I try to look at my life in a positive light as often as I can, because I really am happy to be alive. Hopefully during any rough times ahead, I can put the reasons why i’m feeling grotty into perspective and cut the dark times short before it gets dangerous again. I somehow manage to make myself forget that Alport Syndrome comes with 3 separate health-related challenges sometimes. It’s about keeping busy and having a goal in mind that keeps me distracted. I aim to continue to share my story, adventures and progress and hopefully connect with others who have the same lust for life!
This is my way of taking ownership of this kidney disease.
Since 2017, I’ve been a lot more open about living with Alport Syndrome.

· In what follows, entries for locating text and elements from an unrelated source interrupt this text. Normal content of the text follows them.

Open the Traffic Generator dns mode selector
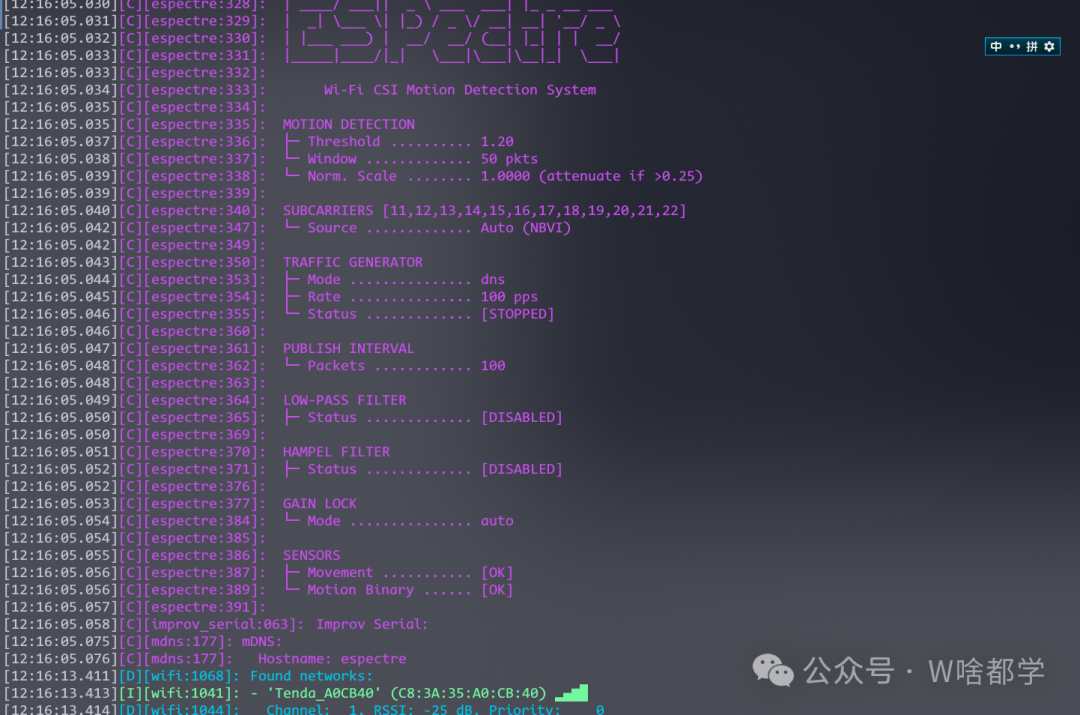 (492, 279)
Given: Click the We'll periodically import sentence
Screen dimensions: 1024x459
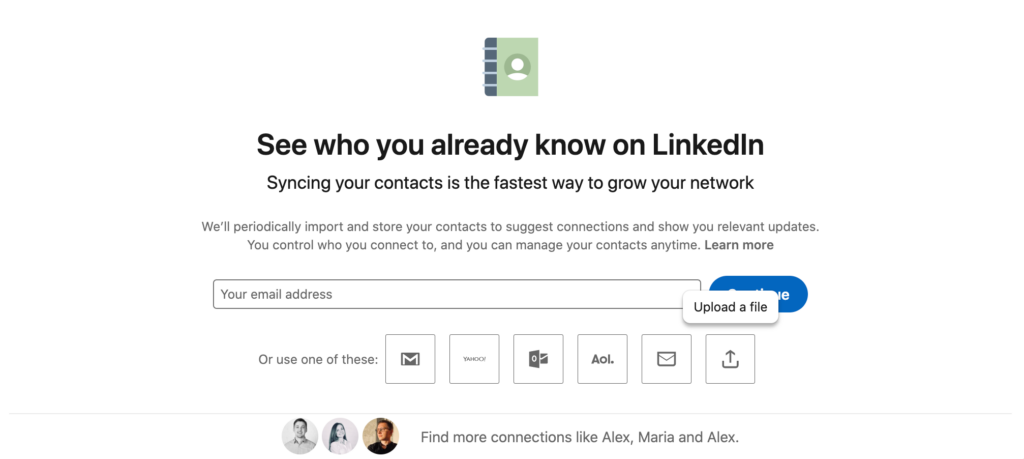Looking at the screenshot, I should 510,227.
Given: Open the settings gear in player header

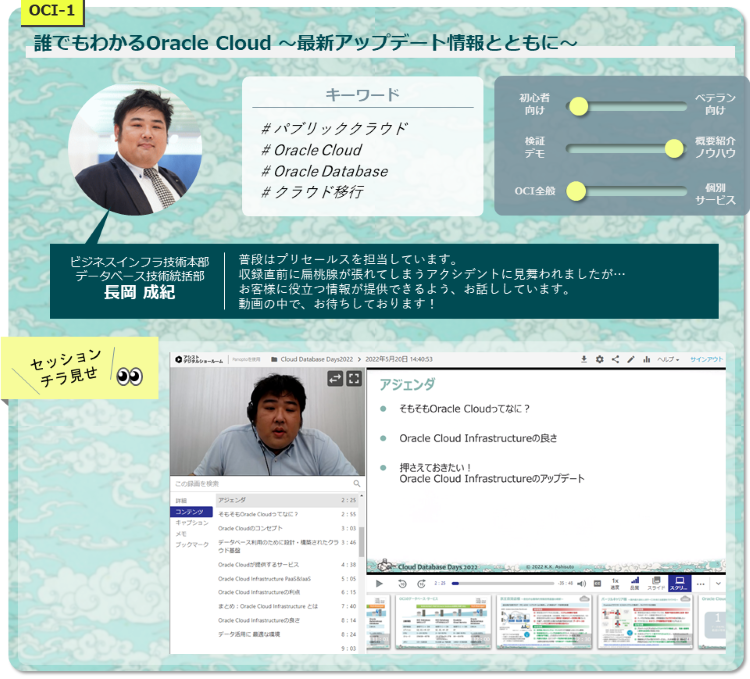Looking at the screenshot, I should [x=599, y=359].
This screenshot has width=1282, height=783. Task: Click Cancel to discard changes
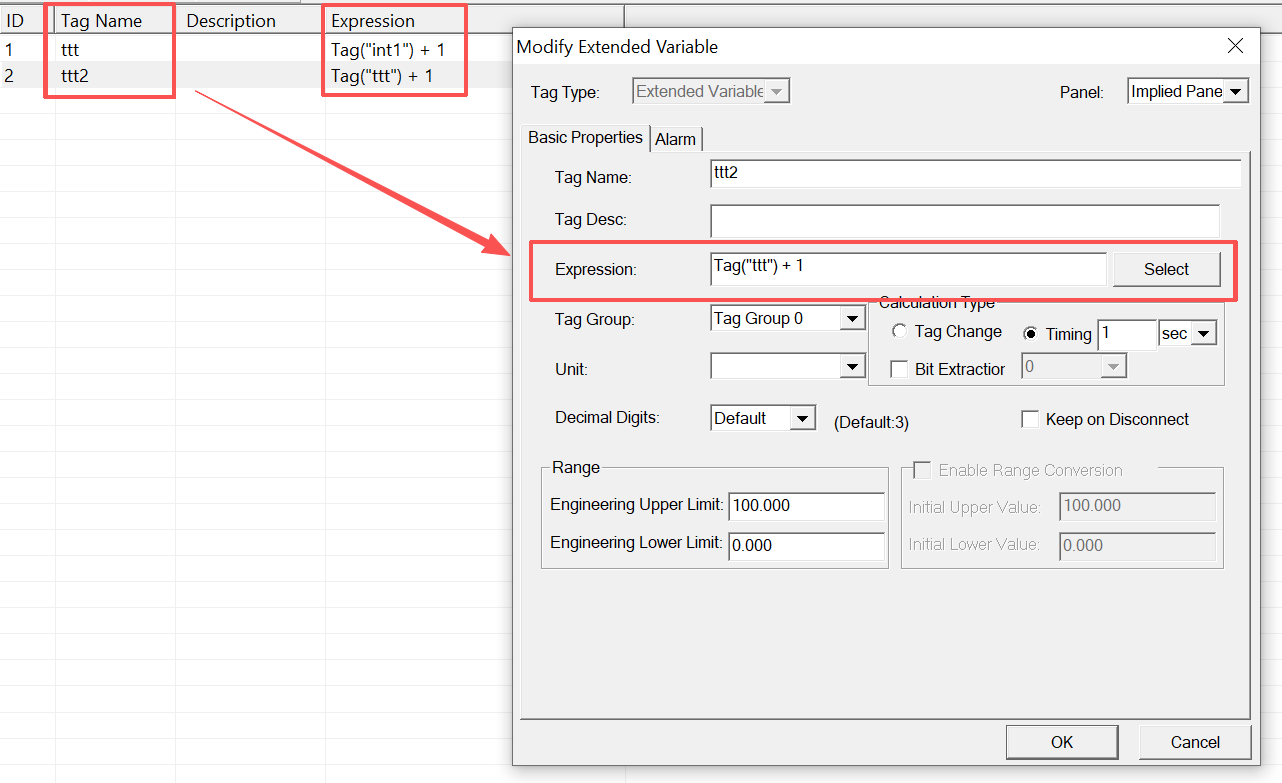[x=1194, y=742]
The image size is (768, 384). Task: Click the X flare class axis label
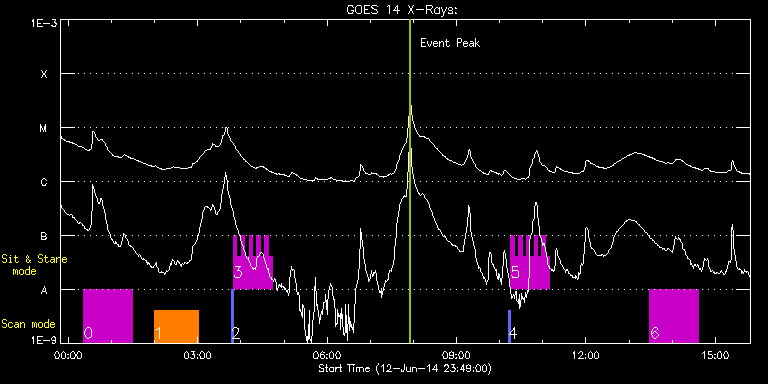tap(44, 74)
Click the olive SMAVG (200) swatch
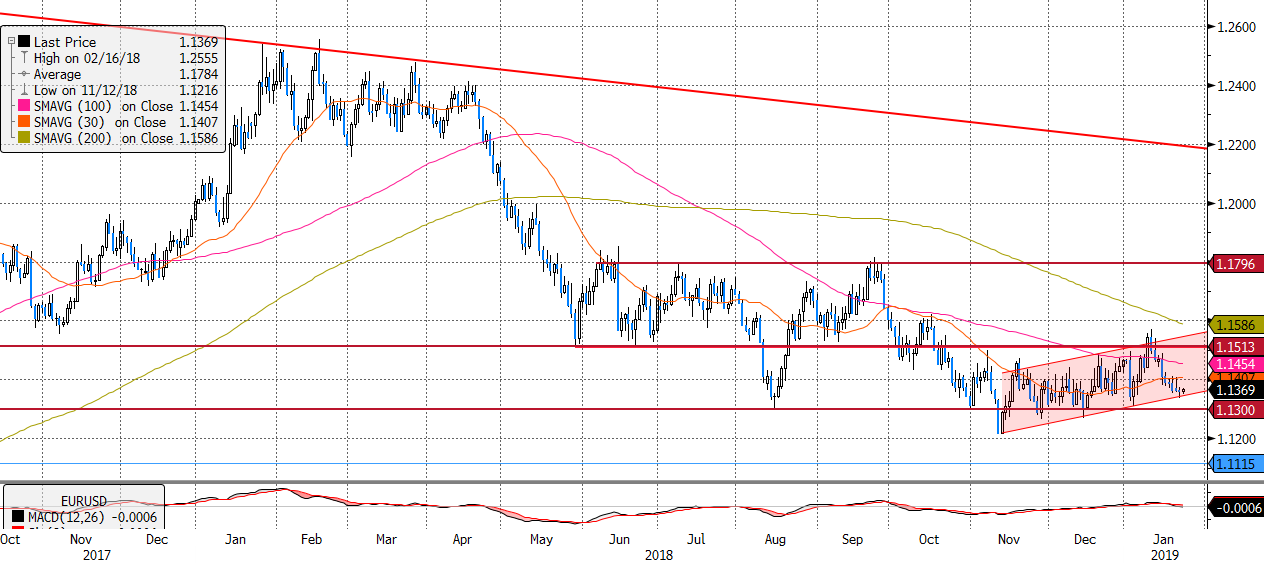1264x563 pixels. [24, 138]
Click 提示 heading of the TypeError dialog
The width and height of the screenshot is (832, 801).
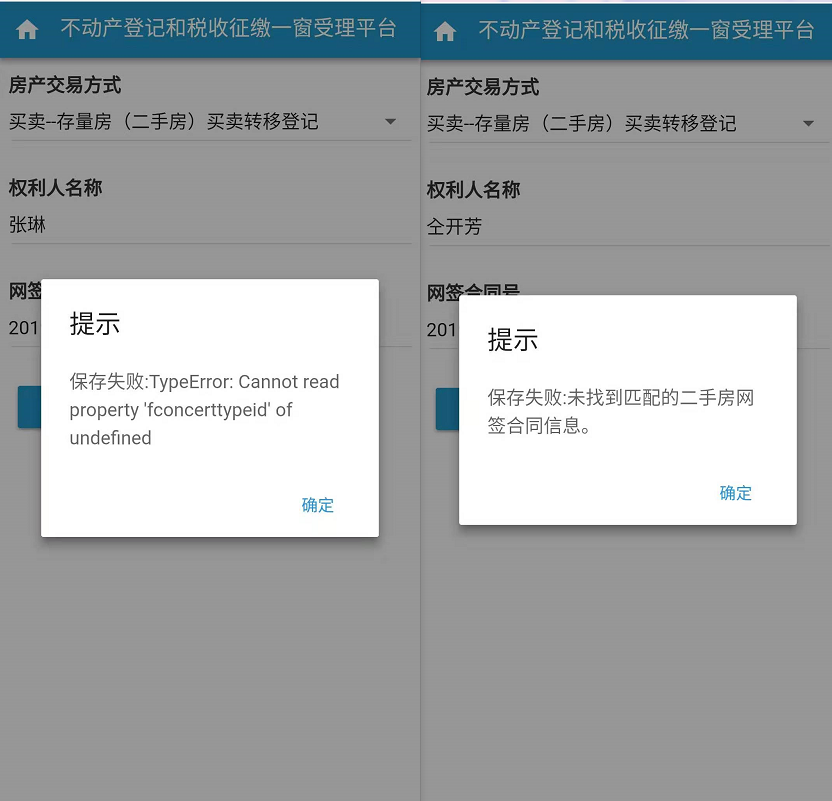point(95,323)
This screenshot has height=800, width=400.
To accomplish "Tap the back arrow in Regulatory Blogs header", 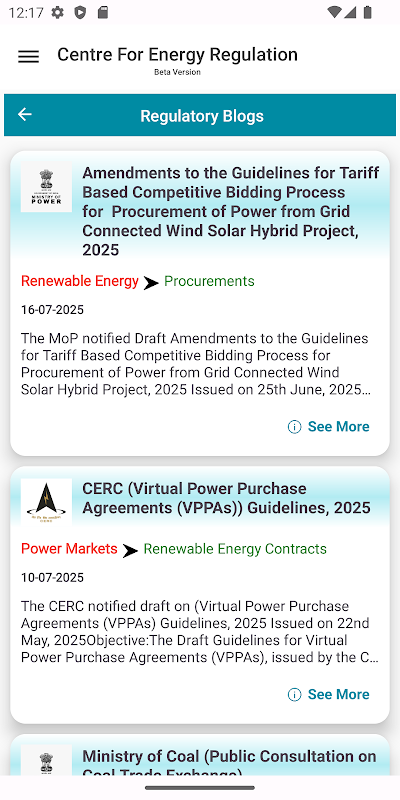I will point(24,114).
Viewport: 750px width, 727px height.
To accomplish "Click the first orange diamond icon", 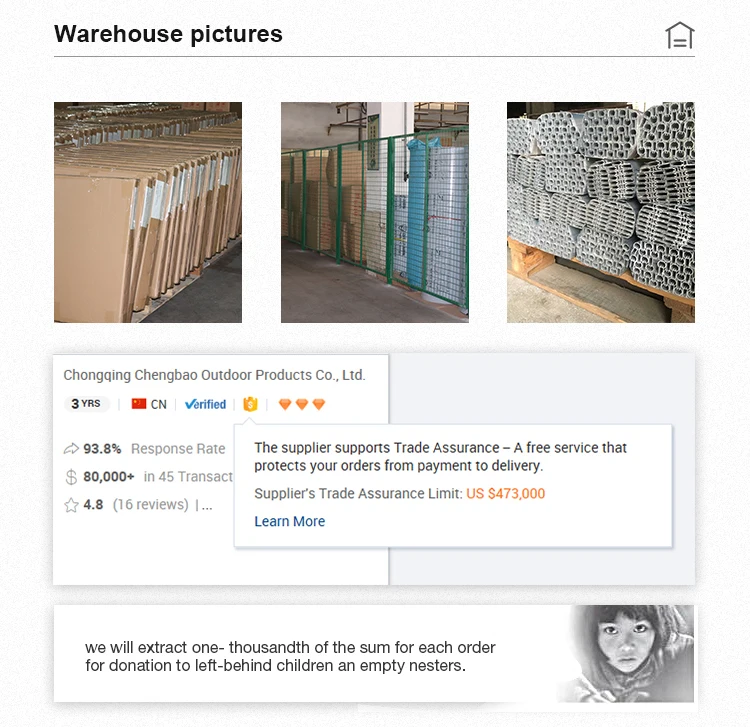I will [285, 404].
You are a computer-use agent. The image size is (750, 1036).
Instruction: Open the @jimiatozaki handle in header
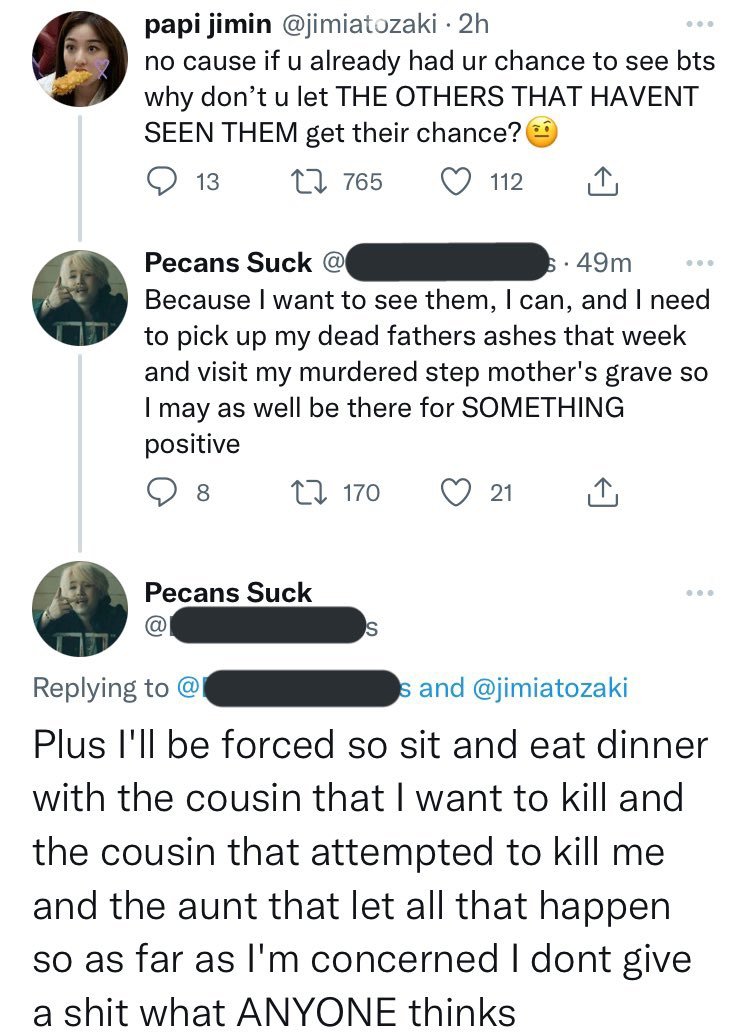coord(359,24)

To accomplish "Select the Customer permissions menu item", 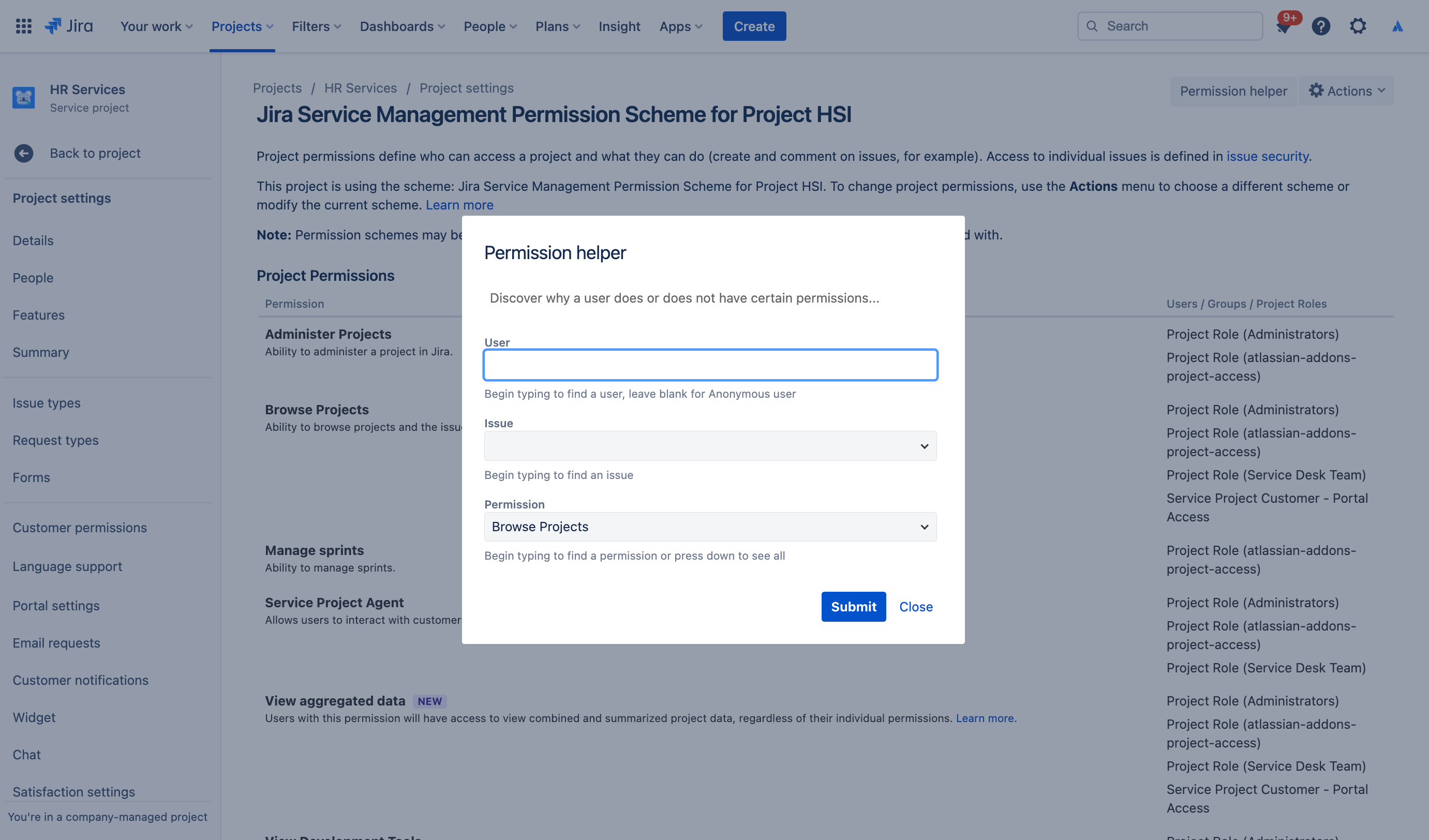I will click(x=79, y=528).
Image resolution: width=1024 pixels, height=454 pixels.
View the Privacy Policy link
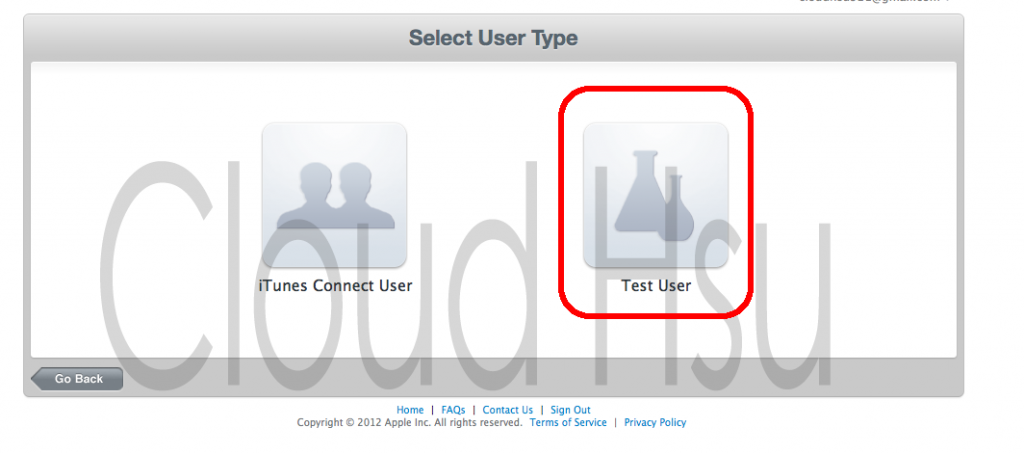(655, 423)
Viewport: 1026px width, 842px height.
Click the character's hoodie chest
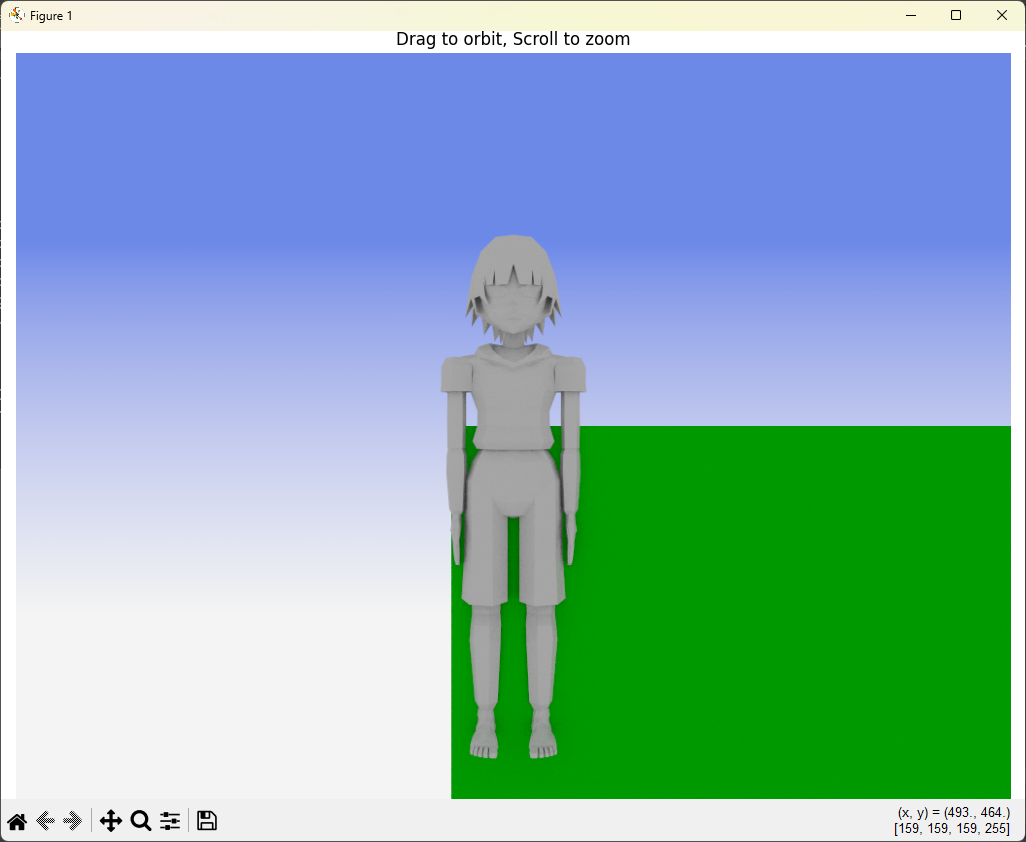513,400
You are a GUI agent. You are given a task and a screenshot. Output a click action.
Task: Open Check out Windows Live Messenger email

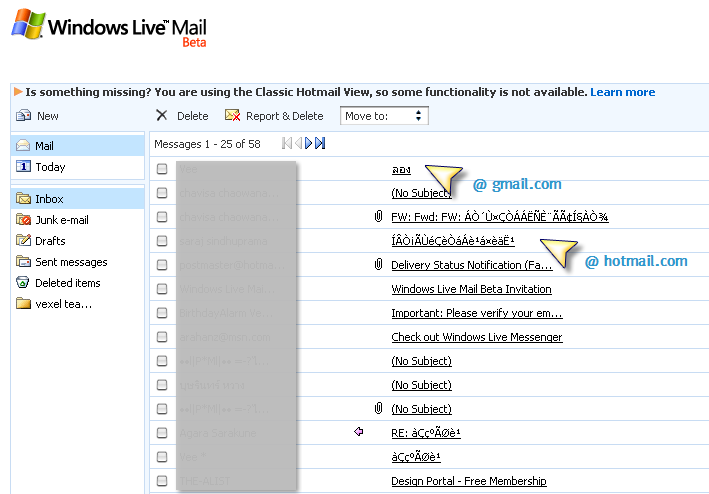coord(477,337)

I find talking about it really helps control the anxieties of kidney failure. However, there has to be a balance between speaking out about it and not letting it define who I am. I’ve never spoken to any of my employers about it before now. I’ve always believed that having a health issue isn’t good for business and it scared me into hiding and pretending nothing was wrong with me. If anyone asked why I’ve got hearing aids I would just say, “It runs in the family.” I’ve never liked shoving problems under the rug, but I thought it was inappropriate to talk about health related issues in the workplace. It used to make me feel vulnerable. I’ve learnt that I can be accepted for who I am, as long as I show willingness and work hard.
I want to reach out to anyone struggling with hearing loss, eyesight problems and kidney disease so that together we can prove that negativity will never get the better of us!